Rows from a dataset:
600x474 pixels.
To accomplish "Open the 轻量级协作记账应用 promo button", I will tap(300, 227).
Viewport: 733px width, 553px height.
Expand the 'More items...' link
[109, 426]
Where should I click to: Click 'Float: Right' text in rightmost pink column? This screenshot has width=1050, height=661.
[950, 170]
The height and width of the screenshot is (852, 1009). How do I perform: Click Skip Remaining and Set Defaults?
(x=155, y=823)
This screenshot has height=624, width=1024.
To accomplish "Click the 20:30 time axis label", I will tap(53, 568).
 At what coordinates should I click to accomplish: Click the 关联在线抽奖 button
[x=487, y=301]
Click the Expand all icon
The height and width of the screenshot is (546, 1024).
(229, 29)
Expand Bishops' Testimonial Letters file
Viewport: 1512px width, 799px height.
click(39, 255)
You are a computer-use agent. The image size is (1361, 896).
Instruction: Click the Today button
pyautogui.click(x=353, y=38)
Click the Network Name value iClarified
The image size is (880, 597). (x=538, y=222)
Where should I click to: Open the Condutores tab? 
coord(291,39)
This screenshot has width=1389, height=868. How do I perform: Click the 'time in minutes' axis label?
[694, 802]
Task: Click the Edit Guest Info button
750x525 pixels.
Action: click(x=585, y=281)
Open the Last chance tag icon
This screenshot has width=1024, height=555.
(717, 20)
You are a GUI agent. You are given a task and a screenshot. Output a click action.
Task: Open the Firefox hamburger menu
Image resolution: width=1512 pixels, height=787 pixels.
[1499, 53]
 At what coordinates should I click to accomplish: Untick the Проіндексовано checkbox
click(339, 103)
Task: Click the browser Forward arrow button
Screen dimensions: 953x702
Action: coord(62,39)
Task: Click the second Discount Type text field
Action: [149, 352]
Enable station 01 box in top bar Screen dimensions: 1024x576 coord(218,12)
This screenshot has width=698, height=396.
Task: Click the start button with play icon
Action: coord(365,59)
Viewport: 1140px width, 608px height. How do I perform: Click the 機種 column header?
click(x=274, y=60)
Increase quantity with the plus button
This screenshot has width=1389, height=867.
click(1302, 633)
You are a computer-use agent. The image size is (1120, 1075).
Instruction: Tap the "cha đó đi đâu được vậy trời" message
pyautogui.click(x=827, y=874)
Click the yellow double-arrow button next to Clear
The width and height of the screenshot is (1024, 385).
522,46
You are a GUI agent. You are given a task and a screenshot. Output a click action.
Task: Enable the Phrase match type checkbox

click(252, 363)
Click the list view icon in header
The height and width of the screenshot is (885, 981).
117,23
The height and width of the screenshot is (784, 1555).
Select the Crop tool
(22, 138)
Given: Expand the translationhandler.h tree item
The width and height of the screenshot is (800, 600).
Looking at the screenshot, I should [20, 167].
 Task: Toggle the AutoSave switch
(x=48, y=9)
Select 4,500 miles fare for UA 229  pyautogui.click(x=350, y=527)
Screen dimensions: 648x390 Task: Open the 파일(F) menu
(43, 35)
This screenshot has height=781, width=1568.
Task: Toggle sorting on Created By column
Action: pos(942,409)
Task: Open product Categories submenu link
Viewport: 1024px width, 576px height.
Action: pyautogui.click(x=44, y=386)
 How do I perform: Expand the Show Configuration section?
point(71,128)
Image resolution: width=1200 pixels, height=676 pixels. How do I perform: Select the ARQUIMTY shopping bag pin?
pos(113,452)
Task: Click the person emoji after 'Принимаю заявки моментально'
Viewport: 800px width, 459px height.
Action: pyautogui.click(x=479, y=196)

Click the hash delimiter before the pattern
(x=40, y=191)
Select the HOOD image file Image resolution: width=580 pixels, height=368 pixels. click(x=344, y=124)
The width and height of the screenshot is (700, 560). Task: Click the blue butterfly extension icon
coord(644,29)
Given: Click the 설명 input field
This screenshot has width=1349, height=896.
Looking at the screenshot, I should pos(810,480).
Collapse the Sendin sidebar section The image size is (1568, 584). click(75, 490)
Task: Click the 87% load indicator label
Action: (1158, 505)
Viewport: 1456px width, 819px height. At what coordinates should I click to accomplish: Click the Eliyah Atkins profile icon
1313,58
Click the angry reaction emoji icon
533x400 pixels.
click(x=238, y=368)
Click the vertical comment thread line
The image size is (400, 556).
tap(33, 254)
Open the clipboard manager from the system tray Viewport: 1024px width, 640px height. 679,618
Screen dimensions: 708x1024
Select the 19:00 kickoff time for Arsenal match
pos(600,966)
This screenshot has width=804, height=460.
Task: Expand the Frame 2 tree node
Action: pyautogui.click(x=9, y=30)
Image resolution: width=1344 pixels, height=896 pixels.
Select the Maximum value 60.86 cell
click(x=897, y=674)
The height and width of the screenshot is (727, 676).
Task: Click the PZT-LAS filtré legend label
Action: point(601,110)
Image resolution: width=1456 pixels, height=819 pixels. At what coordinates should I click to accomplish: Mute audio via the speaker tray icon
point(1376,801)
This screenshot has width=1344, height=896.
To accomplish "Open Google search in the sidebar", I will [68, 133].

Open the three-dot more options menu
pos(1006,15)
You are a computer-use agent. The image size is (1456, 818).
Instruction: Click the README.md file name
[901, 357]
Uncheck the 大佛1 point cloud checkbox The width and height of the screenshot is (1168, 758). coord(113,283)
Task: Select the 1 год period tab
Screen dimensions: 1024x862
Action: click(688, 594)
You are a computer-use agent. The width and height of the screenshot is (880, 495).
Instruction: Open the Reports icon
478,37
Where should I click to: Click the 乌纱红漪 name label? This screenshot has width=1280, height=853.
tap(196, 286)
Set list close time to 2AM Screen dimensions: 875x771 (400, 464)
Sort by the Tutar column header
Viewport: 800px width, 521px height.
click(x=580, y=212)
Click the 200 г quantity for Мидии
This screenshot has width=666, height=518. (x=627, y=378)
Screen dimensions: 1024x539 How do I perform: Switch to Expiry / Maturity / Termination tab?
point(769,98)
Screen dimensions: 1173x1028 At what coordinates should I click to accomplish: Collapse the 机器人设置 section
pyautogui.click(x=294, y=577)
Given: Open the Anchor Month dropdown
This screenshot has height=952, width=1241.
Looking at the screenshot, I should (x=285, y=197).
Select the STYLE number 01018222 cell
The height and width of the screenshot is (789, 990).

Exercise instructions: Reproduce all of the entries above word for word, without changing anything.

Correct answer:
600x474 pixels.
To accomplish "Open the 轻量级协作记账应用 promo button", I will tap(300, 227).
Viewport: 733px width, 553px height.
Expand the 'More items...' link
[109, 426]
Where should I click to: Click 'Float: Right' text in rightmost pink column? This screenshot has width=1050, height=661.
[950, 170]
The height and width of the screenshot is (852, 1009). How do I perform: Click Skip Remaining and Set Defaults?
(x=155, y=823)
This screenshot has height=624, width=1024.
To accomplish "Click the 20:30 time axis label", I will tap(53, 568).
 At what coordinates should I click to accomplish: Click the 关联在线抽奖 button
[x=487, y=301]
Click the Expand all icon
The height and width of the screenshot is (546, 1024).
(229, 29)
Expand Bishops' Testimonial Letters file
Viewport: 1512px width, 799px height.
click(39, 255)
You are a computer-use agent. The image size is (1361, 896).
Instruction: Click the Today button
pyautogui.click(x=353, y=38)
Click the Network Name value iClarified
The image size is (880, 597). (x=538, y=222)
Where should I click to: Open the Condutores tab? 
coord(291,39)
This screenshot has width=1389, height=868. How do I perform: Click the 'time in minutes' axis label?
[694, 802]
Task: Click the Edit Guest Info button
750x525 pixels.
Action: click(x=585, y=281)
Open the Last chance tag icon
This screenshot has width=1024, height=555.
(717, 20)
You are a GUI agent. You are given a task and a screenshot. Output a click action.
Task: Open the Firefox hamburger menu
Image resolution: width=1512 pixels, height=787 pixels.
[1499, 53]
 At what coordinates should I click to accomplish: Untick the Проіндексовано checkbox
click(339, 103)
Task: Click the browser Forward arrow button
Screen dimensions: 953x702
Action: coord(62,39)
Task: Click the second Discount Type text field
Action: [149, 352]
Enable station 01 box in top bar Screen dimensions: 1024x576 coord(218,12)
This screenshot has width=698, height=396.
Task: Click the start button with play icon
Action: coord(365,59)
Viewport: 1140px width, 608px height. How do I perform: Click the 機種 column header?
click(x=274, y=60)
Increase quantity with the plus button
This screenshot has width=1389, height=867.
click(1302, 633)
You are a computer-use agent. The image size is (1120, 1075).
Instruction: Tap the "cha đó đi đâu được vậy trời" message
pyautogui.click(x=827, y=874)
Click the yellow double-arrow button next to Clear
The width and height of the screenshot is (1024, 385).
522,46
You are a GUI agent. You are given a task and a screenshot. Output a click action.
Task: Enable the Phrase match type checkbox

click(252, 363)
Click the list view icon in header
The height and width of the screenshot is (885, 981).
117,23
The height and width of the screenshot is (784, 1555).
Select the Crop tool
(22, 138)
Given: Expand the translationhandler.h tree item
The width and height of the screenshot is (800, 600).
Looking at the screenshot, I should [20, 167].
 Task: Toggle the AutoSave switch
(x=48, y=9)
Select 4,500 miles fare for UA 229  pyautogui.click(x=350, y=527)
Screen dimensions: 648x390 Task: Open the 파일(F) menu
(43, 35)
This screenshot has height=781, width=1568.
Task: Toggle sorting on Created By column
Action: pos(942,409)
Task: Open product Categories submenu link
Viewport: 1024px width, 576px height.
Action: pyautogui.click(x=44, y=386)
 How do I perform: Expand the Show Configuration section?
point(71,128)
Image resolution: width=1200 pixels, height=676 pixels. How do I perform: Select the ARQUIMTY shopping bag pin?
pos(113,452)
Task: Click the person emoji after 'Принимаю заявки моментально'
Viewport: 800px width, 459px height.
Action: pyautogui.click(x=479, y=196)

Click the hash delimiter before the pattern
(x=40, y=191)
Select the HOOD image file Image resolution: width=580 pixels, height=368 pixels. click(x=344, y=124)
The width and height of the screenshot is (700, 560). Task: Click the blue butterfly extension icon
coord(644,29)
Given: Click the 설명 input field
This screenshot has width=1349, height=896.
Looking at the screenshot, I should pos(810,480).
Collapse the Sendin sidebar section The image size is (1568, 584). click(75, 490)
Task: Click the 87% load indicator label
Action: (1158, 505)
Viewport: 1456px width, 819px height. At what coordinates should I click to accomplish: Click the Eliyah Atkins profile icon
1313,58
Click the angry reaction emoji icon
533x400 pixels.
click(x=238, y=368)
Click the vertical comment thread line
The image size is (400, 556).
tap(33, 254)
Open the clipboard manager from the system tray Viewport: 1024px width, 640px height. 679,618
Screen dimensions: 708x1024
Select the 19:00 kickoff time for Arsenal match
pos(600,966)
This screenshot has width=804, height=460.
Task: Expand the Frame 2 tree node
Action: pyautogui.click(x=9, y=30)
Image resolution: width=1344 pixels, height=896 pixels.
Select the Maximum value 60.86 cell
click(x=897, y=674)
The height and width of the screenshot is (727, 676).
Task: Click the PZT-LAS filtré legend label
Action: point(601,110)
Image resolution: width=1456 pixels, height=819 pixels. At what coordinates should I click to accomplish: Mute audio via the speaker tray icon
point(1376,801)
This screenshot has width=1344, height=896.
To accomplish "Open Google search in the sidebar", I will [68, 133].

Open the three-dot more options menu
pos(1006,15)
You are a computer-use agent. The image size is (1456, 818).
Instruction: Click the README.md file name
[901, 357]
Uncheck the 大佛1 point cloud checkbox The width and height of the screenshot is (1168, 758). coord(113,283)
Task: Select the 1 год period tab
Screen dimensions: 1024x862
Action: click(688, 594)
You are a computer-use agent. The width and height of the screenshot is (880, 495).
Instruction: Open the Reports icon
478,37
Where should I click to: Click the 乌纱红漪 name label? This screenshot has width=1280, height=853.
tap(196, 286)
Set list close time to 2AM Screen dimensions: 875x771 (400, 464)
Sort by the Tutar column header
Viewport: 800px width, 521px height.
click(x=580, y=212)
Click the 200 г quantity for Мидии
This screenshot has width=666, height=518. (x=627, y=378)
Screen dimensions: 1024x539 How do I perform: Switch to Expiry / Maturity / Termination tab?
point(769,98)
Screen dimensions: 1173x1028 At what coordinates should I click to accomplish: Collapse the 机器人设置 section
pyautogui.click(x=294, y=577)
Given: Open the Anchor Month dropdown
This screenshot has height=952, width=1241.
Looking at the screenshot, I should (x=285, y=197).
Select the STYLE number 01018222 cell
The height and width of the screenshot is (789, 990).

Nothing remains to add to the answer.